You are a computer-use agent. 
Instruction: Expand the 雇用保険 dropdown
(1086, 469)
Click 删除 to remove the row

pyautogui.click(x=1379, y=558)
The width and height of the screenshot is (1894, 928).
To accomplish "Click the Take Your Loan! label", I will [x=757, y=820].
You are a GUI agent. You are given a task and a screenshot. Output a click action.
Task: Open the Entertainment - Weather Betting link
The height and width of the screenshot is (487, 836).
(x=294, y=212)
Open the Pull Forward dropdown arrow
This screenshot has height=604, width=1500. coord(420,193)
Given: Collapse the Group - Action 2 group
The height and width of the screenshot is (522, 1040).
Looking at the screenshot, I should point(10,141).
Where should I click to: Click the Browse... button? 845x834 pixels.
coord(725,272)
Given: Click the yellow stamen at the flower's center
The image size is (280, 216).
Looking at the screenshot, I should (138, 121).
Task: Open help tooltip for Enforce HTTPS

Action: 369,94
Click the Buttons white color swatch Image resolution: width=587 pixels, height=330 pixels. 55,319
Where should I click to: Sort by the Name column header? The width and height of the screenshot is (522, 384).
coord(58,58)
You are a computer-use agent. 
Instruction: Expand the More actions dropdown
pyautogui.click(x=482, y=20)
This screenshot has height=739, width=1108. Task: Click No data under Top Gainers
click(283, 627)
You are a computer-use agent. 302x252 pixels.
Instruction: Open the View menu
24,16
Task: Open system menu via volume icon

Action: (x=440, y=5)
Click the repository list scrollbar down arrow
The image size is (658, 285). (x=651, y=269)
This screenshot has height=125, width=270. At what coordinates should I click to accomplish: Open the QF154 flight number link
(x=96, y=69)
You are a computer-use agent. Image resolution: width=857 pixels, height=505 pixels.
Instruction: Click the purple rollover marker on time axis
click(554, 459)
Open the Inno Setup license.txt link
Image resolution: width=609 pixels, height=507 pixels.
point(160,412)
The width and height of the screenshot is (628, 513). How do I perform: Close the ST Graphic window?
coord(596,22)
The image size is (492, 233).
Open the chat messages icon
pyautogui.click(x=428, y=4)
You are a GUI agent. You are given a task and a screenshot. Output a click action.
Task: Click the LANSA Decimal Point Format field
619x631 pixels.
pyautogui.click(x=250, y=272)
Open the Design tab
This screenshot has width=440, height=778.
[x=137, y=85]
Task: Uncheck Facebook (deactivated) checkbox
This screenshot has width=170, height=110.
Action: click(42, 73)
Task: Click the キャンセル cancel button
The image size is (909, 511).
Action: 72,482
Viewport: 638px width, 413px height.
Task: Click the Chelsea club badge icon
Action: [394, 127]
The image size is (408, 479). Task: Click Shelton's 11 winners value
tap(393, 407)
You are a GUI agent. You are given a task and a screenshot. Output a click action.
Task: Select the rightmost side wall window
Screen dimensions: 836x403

______

> [Work to complete]:
Lines from the one holding "Instruction: Expand the More actions dropdown" to the end of the listing above are the only ones to transcribe. Keep each exactly as written.

> [Reply]:
Instruction: Expand the More actions dropdown
pyautogui.click(x=482, y=20)
This screenshot has height=739, width=1108. Task: Click No data under Top Gainers
click(283, 627)
You are a computer-use agent. 302x252 pixels.
Instruction: Open the View menu
24,16
Task: Open system menu via volume icon

Action: (x=440, y=5)
Click the repository list scrollbar down arrow
The image size is (658, 285). (x=651, y=269)
This screenshot has height=125, width=270. At what coordinates should I click to accomplish: Open the QF154 flight number link
(x=96, y=69)
You are a computer-use agent. Image resolution: width=857 pixels, height=505 pixels.
Instruction: Click the purple rollover marker on time axis
click(554, 459)
Open the Inno Setup license.txt link
Image resolution: width=609 pixels, height=507 pixels.
point(160,412)
The width and height of the screenshot is (628, 513). How do I perform: Close the ST Graphic window?
coord(596,22)
The image size is (492, 233).
Open the chat messages icon
pyautogui.click(x=428, y=4)
You are a GUI agent. You are given a task and a screenshot. Output a click action.
Task: Click the LANSA Decimal Point Format field
619x631 pixels.
pyautogui.click(x=250, y=272)
Open the Design tab
This screenshot has width=440, height=778.
[x=137, y=85]
Task: Uncheck Facebook (deactivated) checkbox
This screenshot has width=170, height=110.
Action: click(42, 73)
Task: Click the キャンセル cancel button
The image size is (909, 511).
Action: 72,482
Viewport: 638px width, 413px height.
Task: Click the Chelsea club badge icon
Action: [394, 127]
The image size is (408, 479). Task: Click Shelton's 11 winners value
tap(393, 407)
You are a GUI agent. You are given a task and a screenshot. Output a click action.
Task: Select the rightmost side wall window
Screen dimensions: 836x403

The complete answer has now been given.